EXERCISE AIM: Begin at the line with "Task: Click the chevron" and set down each line exactly until the listing ends. Images stay out.

☆ ☆ ☆ ☆ ☆

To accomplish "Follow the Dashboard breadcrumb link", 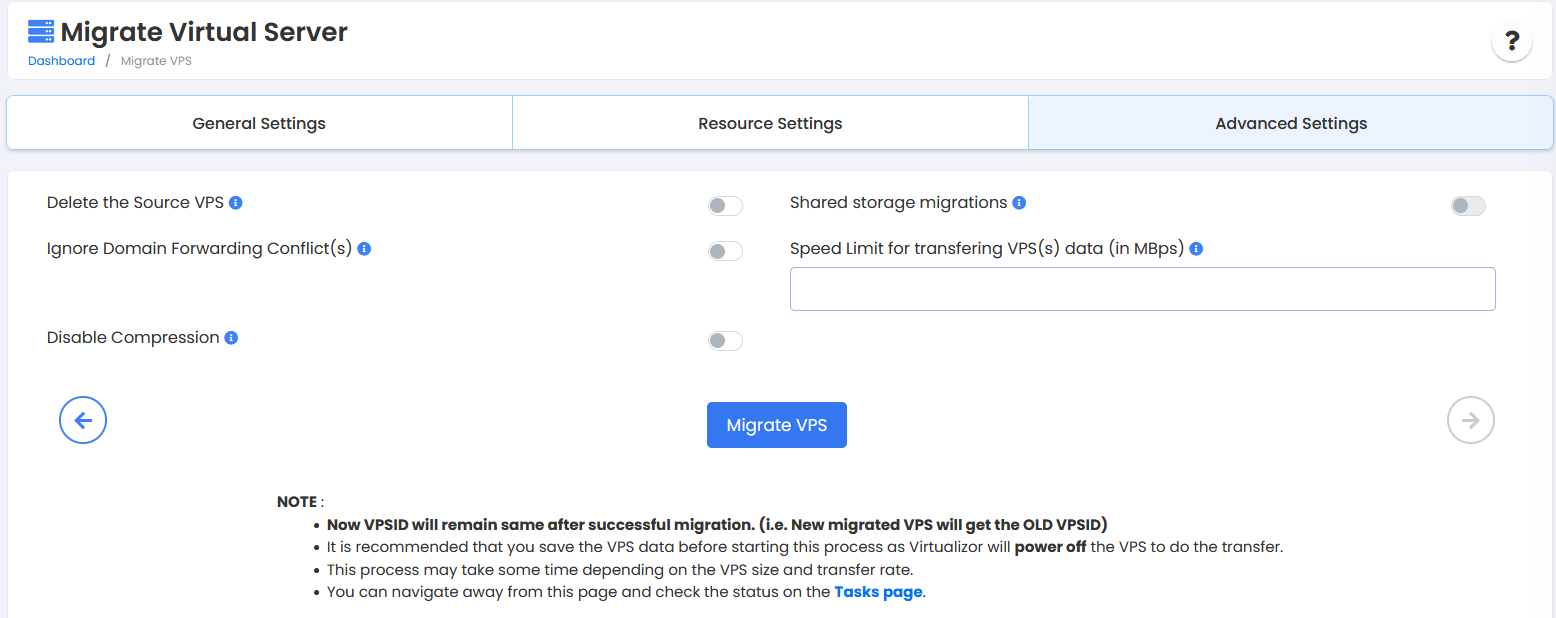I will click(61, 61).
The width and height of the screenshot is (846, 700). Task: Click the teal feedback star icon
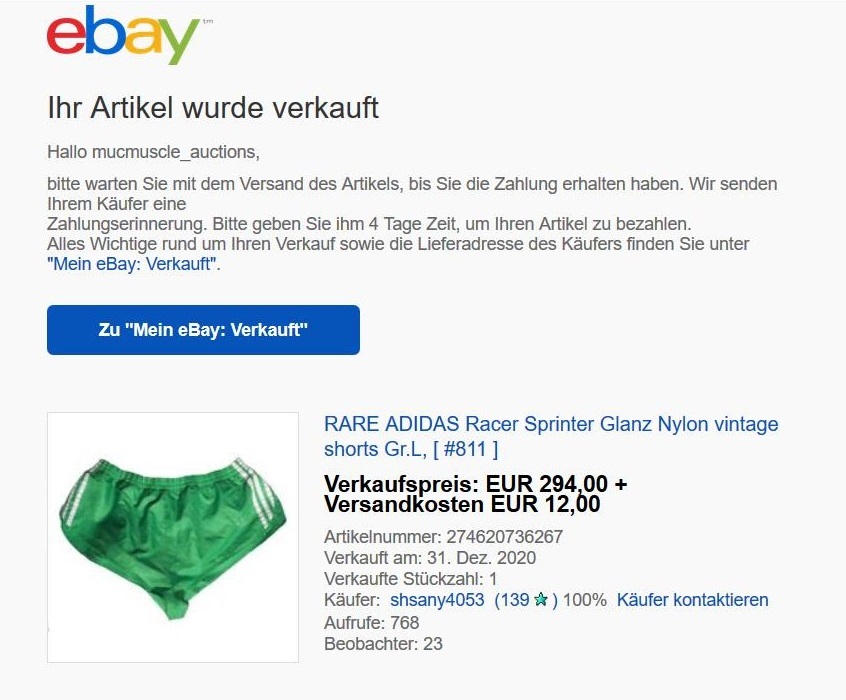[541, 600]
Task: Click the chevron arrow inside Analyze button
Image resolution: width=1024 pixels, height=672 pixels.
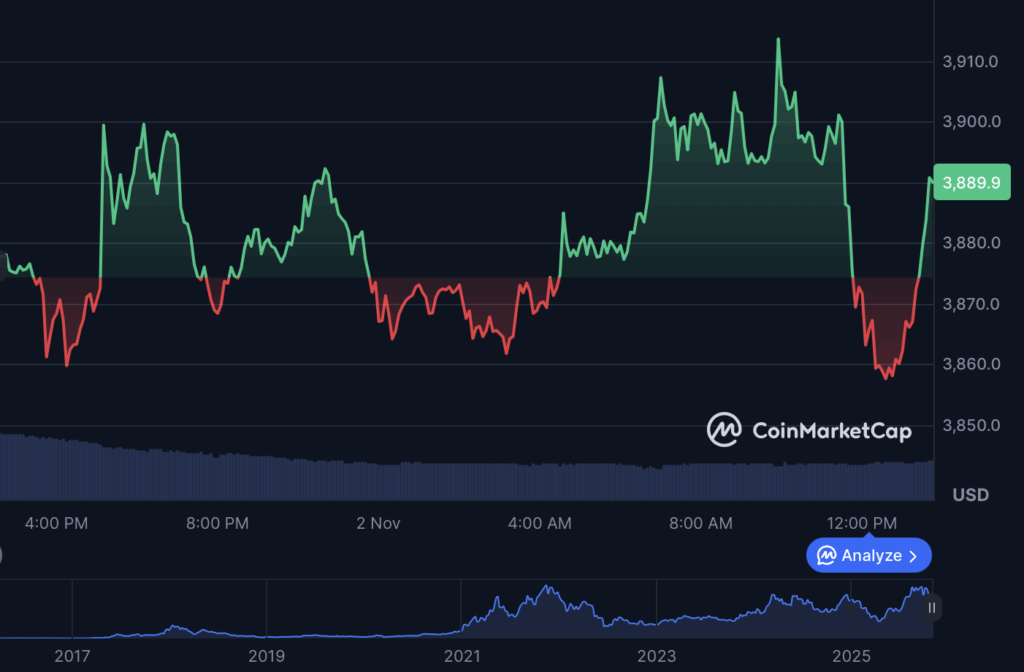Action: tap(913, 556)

☆ ☆ ☆ ☆ ☆

OUTPUT:
Task: Click the chevron arrow inside Analyze button
Image resolution: width=1024 pixels, height=672 pixels.
Action: tap(913, 556)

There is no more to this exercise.